[Date Prev][Date Next][Thread Prev][Thread Next][Date Index][Thread Index]

Re: [PWE3] flow label format in draft-ietf-fat-pw-01





Lucy

I recently published draft-ietf-pwe3-fat-pw-02, which has some important
changes in the signaling procedure.

Hi Steward,

 

Section 4.1 state:

The structure of the flow label TLV is shown in Figure 3.
 
    0                   1                   2                   3
    0 1 2 3 4 5 6 7 8 9 0 1 2 3 4 5 6 7 8 9 0 1 2 3 4 5 6 7 8 9 0 1
   +-+-+-+-+-+-+-+-+-+-+-+-+-+-+-+-+-+-+-+-+-+-+-+-+-+-+-+-+-+-+-+-+
   | FL            |    Length     |F|       must be zero          |
   +-+-+-+-+-+-+-+-+-+-+-+-+-+-+-+-+-+-+-+-+-+-+-+-+-+-+-+-+-+-+-+-+
 
                         Figure 3: Multiple VC TLV
 
   Where:
 
   o  FL is the flow label TLV identifier assigned by IANA.
 
   o  Length is the length of the TLV in octets and is 4.
 
   o  When F=1 a flow label will be pushed.  When F=0 a flow label will
      not be pushed.
 
 
Two questions: 1) why bits from 17~31 has to be zero? Is any place use these bits?
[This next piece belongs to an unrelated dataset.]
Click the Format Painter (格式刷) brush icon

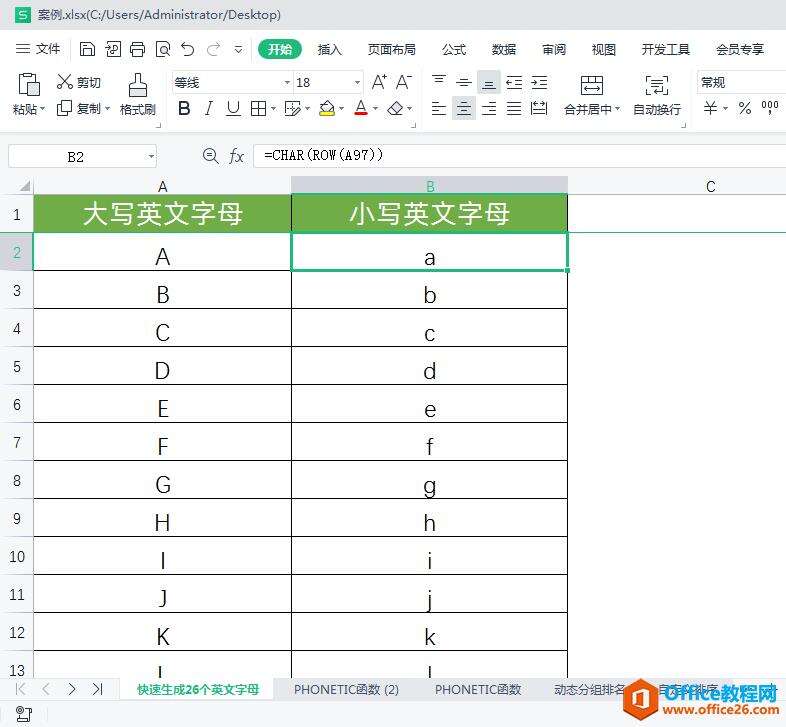tap(138, 85)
If not, it should be defined as reserved bits.
OK, they could usefully be marked Reserved (MBZ on TX, ignored on RX)
2)      Is F bit useful? When label TLV is inserted, PE does not insert a flow label and any P can not change the label value. Is this a useful case in network? 
Please look at the -02 procedure (section 4).

The presence of the TLV indicates that the PE can understand FL. The state of the,
F flag say that one will be present in the packet.

Without the F bit, the receiving PE will not know whether to expect an FL or not.